- [Dataset records]
::::::

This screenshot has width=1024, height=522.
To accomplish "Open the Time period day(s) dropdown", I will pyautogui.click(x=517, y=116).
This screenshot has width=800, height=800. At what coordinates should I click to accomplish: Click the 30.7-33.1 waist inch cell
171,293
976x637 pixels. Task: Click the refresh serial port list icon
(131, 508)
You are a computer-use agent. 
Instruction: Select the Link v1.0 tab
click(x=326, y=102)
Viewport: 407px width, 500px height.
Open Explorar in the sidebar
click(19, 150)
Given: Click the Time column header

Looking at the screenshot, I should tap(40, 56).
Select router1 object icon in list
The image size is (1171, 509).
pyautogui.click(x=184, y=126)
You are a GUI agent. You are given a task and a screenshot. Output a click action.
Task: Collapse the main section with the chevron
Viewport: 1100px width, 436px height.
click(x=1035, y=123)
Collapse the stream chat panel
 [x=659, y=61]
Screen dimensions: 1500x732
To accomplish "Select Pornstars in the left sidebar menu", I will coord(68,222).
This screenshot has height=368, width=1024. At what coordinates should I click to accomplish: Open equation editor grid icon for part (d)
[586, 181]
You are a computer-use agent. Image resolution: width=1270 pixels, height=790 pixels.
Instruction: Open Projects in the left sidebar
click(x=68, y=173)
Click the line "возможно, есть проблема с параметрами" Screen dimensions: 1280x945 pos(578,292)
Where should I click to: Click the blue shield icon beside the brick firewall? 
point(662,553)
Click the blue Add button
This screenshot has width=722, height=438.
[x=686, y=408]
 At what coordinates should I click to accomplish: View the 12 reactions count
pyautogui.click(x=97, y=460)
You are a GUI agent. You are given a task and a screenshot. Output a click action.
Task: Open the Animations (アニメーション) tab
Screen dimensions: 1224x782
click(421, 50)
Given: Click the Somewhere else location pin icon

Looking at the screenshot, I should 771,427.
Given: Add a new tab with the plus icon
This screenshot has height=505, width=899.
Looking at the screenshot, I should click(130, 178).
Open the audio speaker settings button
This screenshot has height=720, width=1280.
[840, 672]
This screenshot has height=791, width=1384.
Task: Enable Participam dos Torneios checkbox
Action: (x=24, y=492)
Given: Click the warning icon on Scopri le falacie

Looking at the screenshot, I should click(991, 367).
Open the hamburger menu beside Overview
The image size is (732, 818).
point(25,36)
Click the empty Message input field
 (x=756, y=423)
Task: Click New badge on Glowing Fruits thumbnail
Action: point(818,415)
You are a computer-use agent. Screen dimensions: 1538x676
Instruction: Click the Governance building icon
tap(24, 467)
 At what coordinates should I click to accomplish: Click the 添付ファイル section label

::::::

The required answer is the exact run of lines above starting at the line with "This screenshot has height=505, width=899." and ending at the line with "You are a computer-use agent. Screen", with both ends present.

This screenshot has height=505, width=899.
Looking at the screenshot, I should click(130, 178).
Open the audio speaker settings button
This screenshot has height=720, width=1280.
[840, 672]
This screenshot has height=791, width=1384.
Task: Enable Participam dos Torneios checkbox
Action: (x=24, y=492)
Given: Click the warning icon on Scopri le falacie

Looking at the screenshot, I should click(991, 367).
Open the hamburger menu beside Overview
The image size is (732, 818).
point(25,36)
Click the empty Message input field
 (x=756, y=423)
Task: Click New badge on Glowing Fruits thumbnail
Action: point(818,415)
You are a computer-use agent. Screen dimensions: 1538x676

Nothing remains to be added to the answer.